Graphical Summary - Categorical Data
This page will only include very basic visualizations. More complex and customizable graphics can be made using the ggplot2 package along with others.Bar Charts
The barplot() function will produce a bar chart of the provided categorical data. However, it cannot accept a list of the category names as the input. This function needs a concise numerical summary of the categories and how many are within each group. To achieve this, we will use the summary() function in conjunction with barplot().
Example: Using the iris dataset from R
With each graphical summary, there are other customizations and options you can add. A few of the additional arguments for barplot() are listed below along with their use:
# no pec
barplot(summary(iris$Species))
- main Using "", it provides the overall title for the plot.
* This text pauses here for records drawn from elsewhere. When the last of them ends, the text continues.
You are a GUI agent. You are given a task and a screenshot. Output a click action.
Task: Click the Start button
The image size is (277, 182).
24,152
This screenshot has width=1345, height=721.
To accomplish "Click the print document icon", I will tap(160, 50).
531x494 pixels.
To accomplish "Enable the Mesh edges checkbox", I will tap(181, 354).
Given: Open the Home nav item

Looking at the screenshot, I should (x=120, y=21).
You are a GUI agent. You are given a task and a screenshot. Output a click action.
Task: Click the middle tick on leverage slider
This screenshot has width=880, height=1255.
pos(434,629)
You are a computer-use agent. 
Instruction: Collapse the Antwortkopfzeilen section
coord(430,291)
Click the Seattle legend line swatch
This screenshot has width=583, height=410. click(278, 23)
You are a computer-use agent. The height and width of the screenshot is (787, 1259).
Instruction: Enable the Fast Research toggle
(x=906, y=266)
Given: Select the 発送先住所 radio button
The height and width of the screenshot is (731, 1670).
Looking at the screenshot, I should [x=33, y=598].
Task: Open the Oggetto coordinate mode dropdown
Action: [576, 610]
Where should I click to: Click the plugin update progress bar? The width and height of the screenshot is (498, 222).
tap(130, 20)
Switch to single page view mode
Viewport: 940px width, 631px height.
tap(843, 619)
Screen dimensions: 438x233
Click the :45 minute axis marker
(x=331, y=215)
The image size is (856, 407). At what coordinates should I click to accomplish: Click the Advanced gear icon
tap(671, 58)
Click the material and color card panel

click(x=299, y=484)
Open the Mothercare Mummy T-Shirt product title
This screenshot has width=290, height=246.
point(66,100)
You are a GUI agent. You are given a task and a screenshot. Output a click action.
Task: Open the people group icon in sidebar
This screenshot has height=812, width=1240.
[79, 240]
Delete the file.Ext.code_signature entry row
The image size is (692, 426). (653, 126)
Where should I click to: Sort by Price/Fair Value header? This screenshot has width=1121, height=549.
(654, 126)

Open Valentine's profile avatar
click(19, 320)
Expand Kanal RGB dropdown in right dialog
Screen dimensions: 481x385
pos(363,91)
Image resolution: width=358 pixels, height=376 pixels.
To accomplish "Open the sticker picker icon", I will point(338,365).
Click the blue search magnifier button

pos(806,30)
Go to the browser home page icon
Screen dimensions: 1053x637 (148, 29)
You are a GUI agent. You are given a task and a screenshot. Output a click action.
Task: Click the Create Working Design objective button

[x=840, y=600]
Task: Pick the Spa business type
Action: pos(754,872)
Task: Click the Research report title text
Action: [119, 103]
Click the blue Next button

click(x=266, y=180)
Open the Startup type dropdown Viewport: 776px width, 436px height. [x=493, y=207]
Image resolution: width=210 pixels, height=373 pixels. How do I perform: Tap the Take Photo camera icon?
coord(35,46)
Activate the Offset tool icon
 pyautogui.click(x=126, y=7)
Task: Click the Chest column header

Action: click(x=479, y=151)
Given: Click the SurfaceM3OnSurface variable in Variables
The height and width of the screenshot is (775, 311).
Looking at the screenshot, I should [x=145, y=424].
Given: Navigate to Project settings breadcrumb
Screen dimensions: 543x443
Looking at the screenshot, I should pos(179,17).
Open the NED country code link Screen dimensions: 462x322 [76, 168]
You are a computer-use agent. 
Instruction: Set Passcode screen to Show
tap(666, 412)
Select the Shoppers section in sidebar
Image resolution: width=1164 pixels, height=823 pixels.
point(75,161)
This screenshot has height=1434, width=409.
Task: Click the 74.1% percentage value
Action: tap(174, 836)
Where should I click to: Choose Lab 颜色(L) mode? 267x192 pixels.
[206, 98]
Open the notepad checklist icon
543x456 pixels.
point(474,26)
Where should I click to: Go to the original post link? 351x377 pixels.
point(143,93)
- xlab Using "", it provides the label for the x-axis.
- ylab Using "", it provides the label for the y-axis.
- ylim Using c(), it changes the lower and upper limits of the y-axis.
- names.arg Using c(), it changes the labels for the individual bars in the bar chart.
- col Changes the colors of the bars in the barplot.
Example: Using the iris dataset from R
# no pec
barplot(summary(iris$Species),
main = "Bar Chart of Iris Species",
xlab = "Species",
ylab = "Frequency",
names.arg = c("Setosa", "Versicolor", "Virginica"),
ylim = c(0, 60),
col = c("lightseagreen", "mediumseagreen", "darkseagreen"))
Example: Using the mtcars dataset from R (first used on Numerical Data Summary page)
# no pec
# Basic Bar Chart
barplot(summary(as.factor(mtcars$am)))
# Customized Bar Chart
barplot(summary(as.factor(mtcars$am)),
main = "Bar Chart of Car Transmissions",
xlab = "Transmission Type",
ylab = "Frequency",
names.arg = c("Automatic", "Manual"),
ylim = c(0, 25),
col = "#003056")
Changing the Order of the Categories
There are a few additional steps that need to be taken to change the order of the categories in a bar chart.
Example: Using the mtcars dataset from R (first used on Numerical Data Summary page)
Remember that the am variable was recorded as a "0" for automatic and "1" for manual transmission and to make it a categorical variable, we need to use the as.factor() function.
Notice in the output that R specifies the levels of the factor, Levels: 0 1. The order that these categories are in is very important. This is the order that R will use to plot the bar chart.
To change the order of the levels, we will use the factor() function and specify the levels in the order desired, in quotations and spelled exactly as they are listed in the previous example.
Remember that the am variable was recorded as a "0" for automatic and "1" for manual transmission and to make it a categorical variable, we need to use the as.factor() function.
# no pec
as.factor(mtcars$am)
Similarly to as.factor(), this function will also make the am variable a categorical variable.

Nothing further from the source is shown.